Evaluating the Sex Dependent Influence of Sarcospan on Cardiometabolic Disease Traits in Mice

Abstract

AbstractNumerous genes including sarcospan (SSPN) have been designated as obesity-susceptibility genes by human genome-wide association studies. Variants in the sarcospan (SSPN) gene locus have been associated with obesity traits with a stronger effect in women. To date this association has not been tested in vivo, therefore, we assessed the susceptibility of young (2 month) global SSPN-deficient (SSPN-/-) mice to diet-induced obesity by feeding them high fat diet (HFD) or control diet (CD) for 16 weeks. Anthropometric measurements were used to assess outcomes to the diets including weight change, glucose handling, fat distribution, adipocyte size and effects on cardiac function. To assess the age-dependent impact of SSPN deletion we also compared the response of (13 month) male and female mice to HFD, which were aged by study completion. SSPN deficiency offered modest protection from weight gain in all groups studied, which was not attributable to reduced food consumption. Aging revealed glucose intolerance for SSPN-/-CD mice, which was significant in females. Young female mice had low % Fat and less visceral adipose tissue accumulation that remained relatively unchanged in HFD groups. However, this protection was lost with aging.
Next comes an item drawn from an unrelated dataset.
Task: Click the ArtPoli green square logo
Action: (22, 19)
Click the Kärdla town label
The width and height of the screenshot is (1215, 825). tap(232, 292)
SSPN-/-mice did not exhibit decrements in cardiac function in response to HFD. However, aged male SSPN-/-CD mice had significantly increased left ventricular mass (LVM) and signs of ventricular remodeling in response to HFD. These studies suggest that SSPN influences phenotype in a sex dependent manner and participates in a network of metabolic genes.New & NoteworthyIn this study the association of the sarcospan protein with human obesity is assessed using in vivo models. Sarcospan-deficient mice of both sexes show an age- dependent influence on adipose tissue biology and glucose handling in response to control and high fat diet. The effect of sarcospan deletion was more pronounced effects in females. Aging reveals susceptibility of SSPN-deficient male mice to increased left ventricular mass.